• INFORMATION SHOWN
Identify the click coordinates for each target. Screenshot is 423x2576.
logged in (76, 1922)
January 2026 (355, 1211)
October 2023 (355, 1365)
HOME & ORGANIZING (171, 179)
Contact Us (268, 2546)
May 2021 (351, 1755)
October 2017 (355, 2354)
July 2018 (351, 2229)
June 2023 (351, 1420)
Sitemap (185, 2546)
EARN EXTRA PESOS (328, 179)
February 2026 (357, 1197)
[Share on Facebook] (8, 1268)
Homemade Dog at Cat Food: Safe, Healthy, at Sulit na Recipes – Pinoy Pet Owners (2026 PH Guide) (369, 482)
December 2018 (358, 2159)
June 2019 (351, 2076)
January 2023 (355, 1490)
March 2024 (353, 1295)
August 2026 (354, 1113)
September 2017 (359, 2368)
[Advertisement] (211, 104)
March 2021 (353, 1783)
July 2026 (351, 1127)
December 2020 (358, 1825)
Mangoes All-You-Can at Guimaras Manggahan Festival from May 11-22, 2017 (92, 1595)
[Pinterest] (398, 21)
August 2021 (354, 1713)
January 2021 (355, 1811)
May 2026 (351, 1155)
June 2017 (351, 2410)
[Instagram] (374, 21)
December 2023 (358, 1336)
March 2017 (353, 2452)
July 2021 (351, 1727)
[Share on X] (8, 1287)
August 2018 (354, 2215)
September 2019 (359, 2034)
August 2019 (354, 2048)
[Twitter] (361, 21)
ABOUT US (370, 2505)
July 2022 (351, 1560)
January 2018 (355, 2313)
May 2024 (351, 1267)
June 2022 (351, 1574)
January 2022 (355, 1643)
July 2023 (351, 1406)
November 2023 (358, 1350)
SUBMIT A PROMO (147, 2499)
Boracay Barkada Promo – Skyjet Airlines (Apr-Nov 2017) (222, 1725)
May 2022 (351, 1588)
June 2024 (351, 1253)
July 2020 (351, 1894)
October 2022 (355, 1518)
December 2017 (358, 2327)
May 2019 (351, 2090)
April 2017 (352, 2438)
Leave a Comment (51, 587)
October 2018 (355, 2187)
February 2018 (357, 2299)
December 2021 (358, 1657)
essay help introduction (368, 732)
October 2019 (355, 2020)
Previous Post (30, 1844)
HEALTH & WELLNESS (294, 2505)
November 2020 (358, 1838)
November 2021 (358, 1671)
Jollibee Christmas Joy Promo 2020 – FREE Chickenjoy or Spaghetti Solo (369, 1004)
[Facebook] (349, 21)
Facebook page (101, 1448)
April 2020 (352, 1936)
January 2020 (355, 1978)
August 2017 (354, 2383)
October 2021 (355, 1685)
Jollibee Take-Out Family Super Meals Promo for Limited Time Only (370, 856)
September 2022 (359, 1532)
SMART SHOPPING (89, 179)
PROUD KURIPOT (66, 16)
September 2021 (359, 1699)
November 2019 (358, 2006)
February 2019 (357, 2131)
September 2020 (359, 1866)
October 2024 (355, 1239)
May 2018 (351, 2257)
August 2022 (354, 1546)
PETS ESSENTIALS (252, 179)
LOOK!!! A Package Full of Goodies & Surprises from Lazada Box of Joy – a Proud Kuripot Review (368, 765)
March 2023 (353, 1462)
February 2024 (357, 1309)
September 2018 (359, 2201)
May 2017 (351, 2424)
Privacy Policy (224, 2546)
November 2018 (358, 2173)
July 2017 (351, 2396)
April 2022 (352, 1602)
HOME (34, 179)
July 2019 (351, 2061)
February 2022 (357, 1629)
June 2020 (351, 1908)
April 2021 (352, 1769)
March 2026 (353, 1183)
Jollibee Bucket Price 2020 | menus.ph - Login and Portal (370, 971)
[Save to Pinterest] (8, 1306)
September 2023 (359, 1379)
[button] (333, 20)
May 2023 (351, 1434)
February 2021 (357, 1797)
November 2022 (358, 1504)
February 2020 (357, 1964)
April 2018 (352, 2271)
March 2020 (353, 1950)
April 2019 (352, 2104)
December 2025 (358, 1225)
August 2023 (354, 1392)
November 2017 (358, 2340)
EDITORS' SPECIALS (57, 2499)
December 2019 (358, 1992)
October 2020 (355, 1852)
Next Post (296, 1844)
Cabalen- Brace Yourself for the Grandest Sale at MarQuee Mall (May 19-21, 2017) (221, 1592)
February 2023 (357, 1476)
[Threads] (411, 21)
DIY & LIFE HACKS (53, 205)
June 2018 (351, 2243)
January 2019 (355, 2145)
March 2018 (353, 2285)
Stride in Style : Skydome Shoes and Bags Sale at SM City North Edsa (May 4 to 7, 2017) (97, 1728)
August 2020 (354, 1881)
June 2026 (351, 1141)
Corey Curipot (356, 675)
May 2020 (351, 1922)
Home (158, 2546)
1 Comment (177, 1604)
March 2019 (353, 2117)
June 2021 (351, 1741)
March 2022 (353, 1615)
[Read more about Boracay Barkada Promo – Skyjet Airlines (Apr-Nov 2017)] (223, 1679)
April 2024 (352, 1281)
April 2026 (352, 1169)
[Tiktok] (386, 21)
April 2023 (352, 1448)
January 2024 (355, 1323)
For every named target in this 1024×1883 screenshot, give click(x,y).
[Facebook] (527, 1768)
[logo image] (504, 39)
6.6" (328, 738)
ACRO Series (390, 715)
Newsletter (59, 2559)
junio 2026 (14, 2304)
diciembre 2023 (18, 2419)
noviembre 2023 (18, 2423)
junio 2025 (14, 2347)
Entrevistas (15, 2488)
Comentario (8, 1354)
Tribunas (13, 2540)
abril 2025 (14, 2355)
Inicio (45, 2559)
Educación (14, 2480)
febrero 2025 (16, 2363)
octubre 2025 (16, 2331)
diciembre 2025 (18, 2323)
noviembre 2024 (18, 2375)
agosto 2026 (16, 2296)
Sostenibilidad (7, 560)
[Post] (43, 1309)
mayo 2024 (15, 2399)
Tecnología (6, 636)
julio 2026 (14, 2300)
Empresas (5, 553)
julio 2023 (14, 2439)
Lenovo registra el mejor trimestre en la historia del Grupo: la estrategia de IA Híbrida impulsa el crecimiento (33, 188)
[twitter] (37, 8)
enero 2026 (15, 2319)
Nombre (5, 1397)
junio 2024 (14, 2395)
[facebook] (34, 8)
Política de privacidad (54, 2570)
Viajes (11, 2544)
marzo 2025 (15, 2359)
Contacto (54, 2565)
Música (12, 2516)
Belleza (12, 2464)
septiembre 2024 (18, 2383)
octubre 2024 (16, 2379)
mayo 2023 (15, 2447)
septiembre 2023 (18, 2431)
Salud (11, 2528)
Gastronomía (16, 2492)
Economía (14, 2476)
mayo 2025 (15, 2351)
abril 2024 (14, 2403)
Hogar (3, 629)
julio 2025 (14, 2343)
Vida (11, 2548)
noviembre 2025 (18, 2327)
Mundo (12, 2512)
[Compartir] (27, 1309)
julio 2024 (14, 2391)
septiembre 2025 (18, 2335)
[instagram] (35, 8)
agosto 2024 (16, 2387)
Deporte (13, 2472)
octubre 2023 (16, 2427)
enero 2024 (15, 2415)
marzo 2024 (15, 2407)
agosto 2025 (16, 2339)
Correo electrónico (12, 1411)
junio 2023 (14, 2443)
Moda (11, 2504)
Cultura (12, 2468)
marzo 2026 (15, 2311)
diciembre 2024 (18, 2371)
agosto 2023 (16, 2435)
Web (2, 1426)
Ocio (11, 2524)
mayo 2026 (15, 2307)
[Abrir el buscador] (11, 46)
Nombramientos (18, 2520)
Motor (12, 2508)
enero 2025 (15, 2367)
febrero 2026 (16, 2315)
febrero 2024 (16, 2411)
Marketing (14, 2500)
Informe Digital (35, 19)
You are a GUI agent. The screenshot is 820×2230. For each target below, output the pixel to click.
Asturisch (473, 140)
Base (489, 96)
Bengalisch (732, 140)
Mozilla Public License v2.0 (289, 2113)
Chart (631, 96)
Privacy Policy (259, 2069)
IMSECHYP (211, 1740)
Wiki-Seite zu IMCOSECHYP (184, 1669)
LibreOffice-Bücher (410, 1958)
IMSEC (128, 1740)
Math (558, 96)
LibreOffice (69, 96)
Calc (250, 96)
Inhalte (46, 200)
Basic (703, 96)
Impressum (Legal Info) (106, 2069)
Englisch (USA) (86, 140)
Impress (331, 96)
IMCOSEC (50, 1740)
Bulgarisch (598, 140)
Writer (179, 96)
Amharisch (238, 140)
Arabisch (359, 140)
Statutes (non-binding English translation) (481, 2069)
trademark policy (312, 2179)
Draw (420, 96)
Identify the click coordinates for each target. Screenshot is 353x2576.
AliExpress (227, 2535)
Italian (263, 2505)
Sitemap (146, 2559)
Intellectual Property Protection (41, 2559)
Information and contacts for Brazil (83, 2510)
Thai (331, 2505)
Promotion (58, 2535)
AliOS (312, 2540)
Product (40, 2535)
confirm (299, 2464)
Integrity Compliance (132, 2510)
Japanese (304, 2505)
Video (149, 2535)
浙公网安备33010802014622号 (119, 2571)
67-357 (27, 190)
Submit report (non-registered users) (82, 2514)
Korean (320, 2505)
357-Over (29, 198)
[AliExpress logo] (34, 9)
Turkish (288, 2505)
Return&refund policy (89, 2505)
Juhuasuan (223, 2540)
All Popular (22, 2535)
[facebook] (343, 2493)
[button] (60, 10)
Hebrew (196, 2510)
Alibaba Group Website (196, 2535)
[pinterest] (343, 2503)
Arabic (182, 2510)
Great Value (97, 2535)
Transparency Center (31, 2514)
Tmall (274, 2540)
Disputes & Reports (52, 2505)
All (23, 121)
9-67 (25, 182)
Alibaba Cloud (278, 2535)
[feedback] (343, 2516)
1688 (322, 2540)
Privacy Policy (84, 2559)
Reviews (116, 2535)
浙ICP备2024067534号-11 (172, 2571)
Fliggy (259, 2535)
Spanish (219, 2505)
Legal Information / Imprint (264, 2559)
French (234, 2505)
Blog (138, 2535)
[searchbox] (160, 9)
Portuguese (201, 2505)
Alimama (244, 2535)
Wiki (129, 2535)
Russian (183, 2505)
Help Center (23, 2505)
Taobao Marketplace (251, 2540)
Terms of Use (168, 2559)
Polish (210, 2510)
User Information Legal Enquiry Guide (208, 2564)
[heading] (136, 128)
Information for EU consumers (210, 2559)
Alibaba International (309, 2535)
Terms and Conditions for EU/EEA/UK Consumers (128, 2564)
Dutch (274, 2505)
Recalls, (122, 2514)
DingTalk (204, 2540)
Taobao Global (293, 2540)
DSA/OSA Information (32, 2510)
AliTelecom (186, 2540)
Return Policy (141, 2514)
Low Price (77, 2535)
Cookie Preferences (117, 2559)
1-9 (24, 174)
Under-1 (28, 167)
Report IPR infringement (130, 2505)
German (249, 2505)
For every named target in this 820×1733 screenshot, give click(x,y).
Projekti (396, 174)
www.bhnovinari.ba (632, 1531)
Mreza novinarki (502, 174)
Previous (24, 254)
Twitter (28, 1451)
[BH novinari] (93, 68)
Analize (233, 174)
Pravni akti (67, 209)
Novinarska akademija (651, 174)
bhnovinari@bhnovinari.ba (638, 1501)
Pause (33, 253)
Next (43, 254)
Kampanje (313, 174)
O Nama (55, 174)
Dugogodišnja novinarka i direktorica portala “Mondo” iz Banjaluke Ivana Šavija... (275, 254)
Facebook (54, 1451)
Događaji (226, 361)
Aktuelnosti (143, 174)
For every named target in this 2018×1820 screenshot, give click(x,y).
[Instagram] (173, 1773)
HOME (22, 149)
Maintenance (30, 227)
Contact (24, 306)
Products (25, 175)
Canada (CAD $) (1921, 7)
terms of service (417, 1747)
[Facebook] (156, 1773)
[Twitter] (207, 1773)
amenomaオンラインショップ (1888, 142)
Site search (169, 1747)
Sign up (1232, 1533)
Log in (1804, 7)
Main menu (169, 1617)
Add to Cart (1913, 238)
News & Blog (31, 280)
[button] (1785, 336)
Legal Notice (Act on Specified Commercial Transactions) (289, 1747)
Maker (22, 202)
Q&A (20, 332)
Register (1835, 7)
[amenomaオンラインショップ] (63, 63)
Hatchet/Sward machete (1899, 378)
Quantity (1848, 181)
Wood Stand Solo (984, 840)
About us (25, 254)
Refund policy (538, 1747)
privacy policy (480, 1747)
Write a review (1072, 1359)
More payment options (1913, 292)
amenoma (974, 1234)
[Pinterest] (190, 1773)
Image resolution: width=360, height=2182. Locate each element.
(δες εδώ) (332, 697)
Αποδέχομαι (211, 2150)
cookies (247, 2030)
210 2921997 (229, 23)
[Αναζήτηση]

• ABOUT THIS EXERCISE
Copy each line above where the string "April" occurs.

• RESULT
April 2017 (352, 2438)
April 2020 (352, 1936)
April 2022 (352, 1602)
April 2021 (352, 1769)
April 2018 (352, 2271)
April 2019 (352, 2104)
April 2024 (352, 1281)
April 2026 (352, 1169)
April 2023 (352, 1448)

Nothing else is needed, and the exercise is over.